A character vector or factor representing the categorical predictor variable to be binned. Missing values are automatically converted to the category "NA".

target

An integer vector of binary outcomes (0/1) corresponding to each observation in feature. Missing values are not permitted.

min_bins

Integer. Minimum number of bins to produce. Must be >= 2. The algorithm searches for solutions within [min_bins, max_bins] that maximize total IV. Defaults to 3.

max_bins

Integer. Maximum number of bins to produce. Must be >= min_bins. Defines the upper bound of the search space for the optimal solution. Defaults to 5.

bin_cutoff

Numeric. Minimum proportion of total observations required for a category to remain separate. Categories below this threshold are merged with similar categories. Must be in (0, 1). Defaults to 0.05.

max_n_prebins

Integer. Maximum number of initial bins before dynamic programming optimization. Controls computational complexity. Must be >= 2. Defaults to 20.

convergence_threshold

Numeric. Convergence tolerance for the iterative dynamic programming updates. Smaller values require stricter convergence. Must be > 0. Defaults to 1e-6.

max_iterations

Integer. Maximum number of dynamic programming iterations. Prevents excessive computation in edge cases. Must be > 0. Defaults to 1000.

bin_separator

Character string used to concatenate category names when multiple categories are merged into a single bin. Defaults to "%;%".

monotonic_trend

Character string specifying monotonicity constraint for Weight of Evidence. Must be one of:

"auto"

Automatically determine trend direction (default)

"ascending"

Enforce increasing WoE across bins

"descending"

Enforce decreasing WoE across bins

"none"

No monotonicity constraint

Monotonicity constraints are enforced during the DP optimization phase.
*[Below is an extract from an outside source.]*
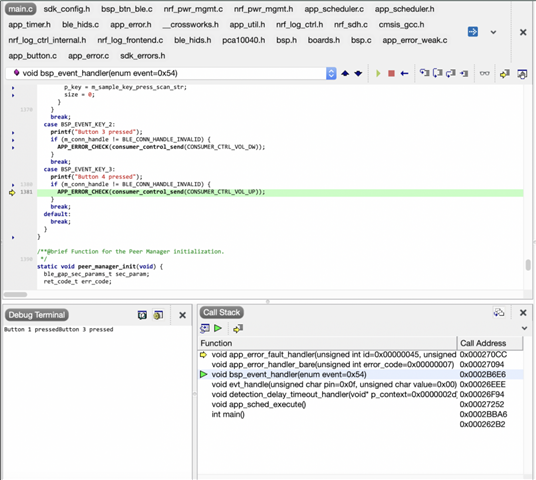Click the green continue execution arrow
Viewport: 536px width, 480px height.
pyautogui.click(x=378, y=73)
Defaults to "auto".

Value

A list containing the binning results with the following components:

id

Integer vector of bin identifiers (1-indexed)

bin

Character vector of bin labels (merged category names)

woe

Numeric vector of Weight of Evidence values per bin

iv

Numeric vector of Information Value contribution per bin

count

Integer vector of total observations per bin

count_pos

Integer vector of positive cases (target=1) per bin

count_neg

Integer vector of negative cases (target=0) per bin

event_rate

Numeric vector of event rates per bin

total_iv

Numeric total Information Value of the binning solution

converged

Logical indicating if the DP algorithm converged

iterations

Integer count of DP iterations performed

execution_time_ms

Numeric execution time in milliseconds

Details

This implementation uses dynamic programming to find the globally optimal binning solution that maximizes total Information Value subject to constraints.

Algorithm Workflow:

  1. Input validation and data preprocessing

  2. Rare category merging (frequencies below bin_cutoff)

  3. Pre-binning limitation (if categories exceed max_n_prebins)
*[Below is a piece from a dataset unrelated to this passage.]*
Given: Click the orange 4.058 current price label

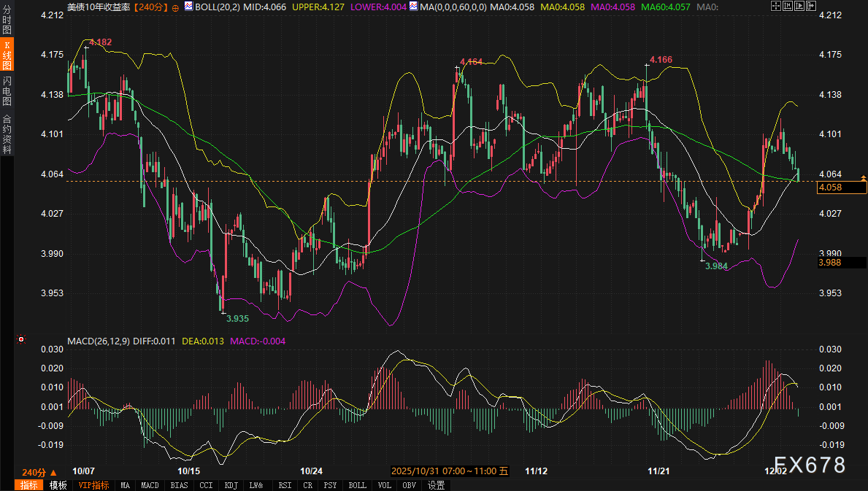Looking at the screenshot, I should click(x=831, y=187).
  4. Category sorting by event rate

  5. Dynamic programming table initialization

  6. Iterative DP optimization with optional monotonicity constraints

  7. Backtracking to construct optimal bins

  8. Final metric computation

Dynamic Programming Formulation:

Let \(DP[i][k]\) represent the maximum total IV achievable using the first \(i\) categories partitioned into \(k\) bins. The recurrence relation is:

$$DP[i][k] = \max_{j<i} \{DP[j][k-1] + IV(j+1, i)\}$$

where \(IV(j+1, i)\) is the Information Value of a bin containing categories from \(j+1\) to \(i\). Monotonicity constraints are enforced by restricting transitions that violate WoE ordering.

Computational Complexity:

  • Time: \(O(n^2 \cdot k \cdot m)\) where \(n\) = categories, \(k\) = max_bins, \(m\) = iterations

  • Space: \(O(n \cdot k)\) for DP tables

Advantages over Heuristic Methods:

  • Guarantees global optimality (within constraint space)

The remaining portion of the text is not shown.